爬取的网站：空气质量指数 (http://www.tianqihoubao.com/aqi/)  


HTML基础  
超链接 `<a href='链接地址'>链接的文字</a>`  
在网页使用F12(或右键审查元素)可以调开控制台，查看网页源代码。   
[更多关于html](https://www.runoob.com/html/html-tutorial.html)

In [None]:
# html = "".join(open('./citychk.txt').readlines())

In [None]:
import re

m = re.findall('href="/aqi/\w*.html">.{0,5} ', html)

# lambd = lambda x: (x.split('>')[1].strip(), x[11:x.index('.')])
# or use function
def generate_code(x):
    end = x.index('.')
    code = x[11:end]
    name = x.split('>')[1].strip()
    return name,code
    
city_coding = list(map(generate_code, m))

# remove duplicate data
print(len(city_coding), len(set(city_coding)))
city_coding = set(city_coding)

# save
with open('./city_coding.txt', 'w') as f:
    for line in city_coding:
        f.write('\t'.join(line) + '\n')
print('Saved!')

**项目完整代码 For Reference**  
[高民权_中国城市空气质量数据抓取_Github](https://github.com/fortyMiles/ChineseAirConditionCrawler)      
Github中的`get_location_info.py`文件对应city_coding的生成

## 天气数据抓取

### 读取city_coding

In [None]:
def get_city_coding(file='./city_coding.txt'):
    city_coding = {}
    with open(file) as f:
        for line in f.readlines():
            line = line.strip()
            try: 
                city, coding = line.split('\t')
                city_coding[city.strip()] = coding.strip()
            except Exception as e:
                continue
    return city_coding

city_coding = get_city_coding()

### 拼接成自己想要的URL地址  

如果是当前月份可以看到直接使用城市名称即可，如 http://www.tianqihoubao.com/aqi/hangzhou.html  
如果查询的是历史月份，可以看到是这种格式 http://www.tianqihoubao.com/aqi/hangzhou-201702.html

In [None]:
def build_url(city_coding, year=None, month=None):
    BASE = 'http://www.tianqihoubao.com/aqi/'
    city_base_url = BASE + '{}.html'
    city_data_base_url = BASE + '{}-{}{}.html'
    
    if year is not None and month is not None:
        month = str(month) if month >= 10 else '0' + str(month)
        return city_data_base_url.format(city_coding, year, month)
    else:
        return city_base_url.format(city_coding)
    
hangzhou = city_coding['杭州']
print(build_url(hangzhou))
print(build_url(hangzhou, 2018, 5))

### 使用python进行数据抓取

#### HTTP协议
超文本传输协议（HTTP，HyperText Transfer Protocol）是互联网上应用最为广泛的一种网络协议。所有的www文件都必须遵守这个标准。  

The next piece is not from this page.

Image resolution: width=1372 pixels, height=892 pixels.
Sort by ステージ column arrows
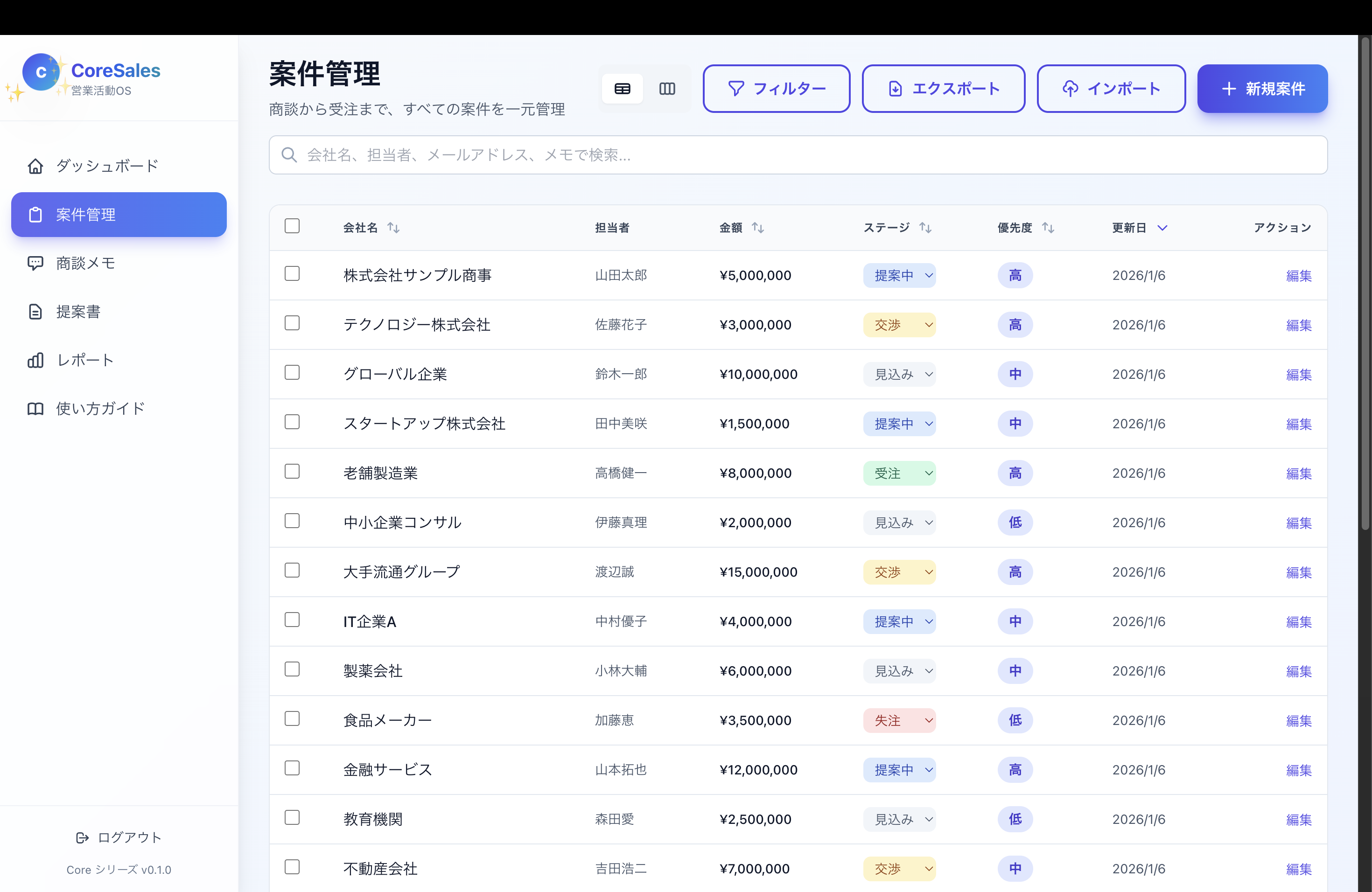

HTTP用于客户端和服务器之间的通信。协议中规定了客户端应该按照什么格式给服务器发送请求，同时也约定了服务端返回的响应结果应该是什么格式。    

请求访问文本或图像等信息的一端称为客户端，而提供信息响应的一端称为服务器端。 

客户端告诉服务器请求访问信息的方法：
- Get 获得内容
- Post 提交表单来爬取需要登录才能获得数据的网站
- put 传输文件  

更多参考：
[HTTP请求状态](https://www.runoob.com/http/http-status-codes.html)  
了解200 404 503
 - 200 OK      //客户端请求成功
 - 404 Not Found  //请求资源不存在，eg：输入了错误的URL
 - 503 Server Unavailable  //服务器当前不能处理客户端的请求，一段时间后可能恢复正常。

#### Requests
纯粹HTML格式的网页通常被称为静态网页，静态网页的数据比较容易获取。   
在静态网页抓取中，有一个强大的Requests库能够让你轻易地发送HTTP请求。    

In [None]:
# 在终端上安装 Requests
pip install requents

In [None]:
# 获取响应内容
import requests
r = requests.get('https://www.crummy.com/')
# 
print('文本编码：（服务器使用的文本编码）', r.encoding)

print('响应状态码：（200表示成功）', r.status_code)

print('字符串方式的响应体：（服务器响应的内容）', r.text)

拓展知识：
- [Unicode和UTF-8有什么区别?(盛世唐朝回答)](https://www.zhihu.com/question/23374078)

#### 使用 BeautifulSoup 解析网页  
BeautifulSoup 是一个工具箱，可以从HTML或XML文件中提取数据。   
参考：[Beautiful Soup 4.2.0 文档](https://www.crummy.com/software/BeautifulSoup/bs4/doc/index.zh.html)

**首先安装包**  

``` bash
pip install bs4
```

In [None]:
from bs4 import BeautifulSoup
# 把网页响应的字符串转化为soup对象，然后使用soup库的功能
soup = BeautifulSoup(r.text,'html.parser')
# 获得标题内容tti
print(soup.title)
# 可以对代码进行美化
print(soup.prettify())

#### 使用 lxml 解析网页
介绍一个比较流行的解析库 lxml。   

In [None]:
# 导入lxml中的etree模块
from lxml import etree

# 调用etree模块中的HTML()类，将text作为参数传入
html = etree.HTML(r.text)

print(type(html))
result = etree.tostring(html)
print(result)


`tostring()`方法将解析后的HTML文档输出，可以看到输出的类型为bytes，我们可以利用`decode()`方法将其转化为str类型输出

In [None]:
print(result.decode('utf-8'))

一般用 `//` 开头选择符合要求的所有节点，比如对于上面的html，我们选取所有`<link>`节点。    
[更多参考](https://www.cnblogs.com/baowee/p/11364941.html)

In [None]:
link_result = html.xpath('//link')
print(link_result)

In [None]:
# //div 选取了HTML文档中所有<div>节点，/ 表示选取当前节点的直接子节点。
div_a_result = html.xpath('//div/a')
print(div_a_result)

首先，通过F12查看hangzhou-201805.html请求，可以看到`Content-Type: text/html; charset=gb2312` 所示使用的是GBK编码

In [None]:
import requests
from bs4 import BeautifulSoup

hangzhou = city_coding['杭州']
url = build_url(hangzhou, 2018, 5)

# 发送请求
# get post

response = requests.get(url)

# 查看相关信息
# help(reponse)

print(response.status_code, response.ok)

# 打印返回的结果
print(response.encoding)
html = response.text
soup = BeautifulSoup(html)

# 一些属性 
# 网页的title
print(soup.title)
# 网页的文本
# print(soup.text)

# 查找属性
data_table = soup.find_all('table')
print(len(data_table))
# print(data_table)

# 既然只有一个table
# 可以使用下面
data_table = soup.table

# 然后进行更加细化的数据分析

In [None]:
# 查看下data_table内容
# print(data_table)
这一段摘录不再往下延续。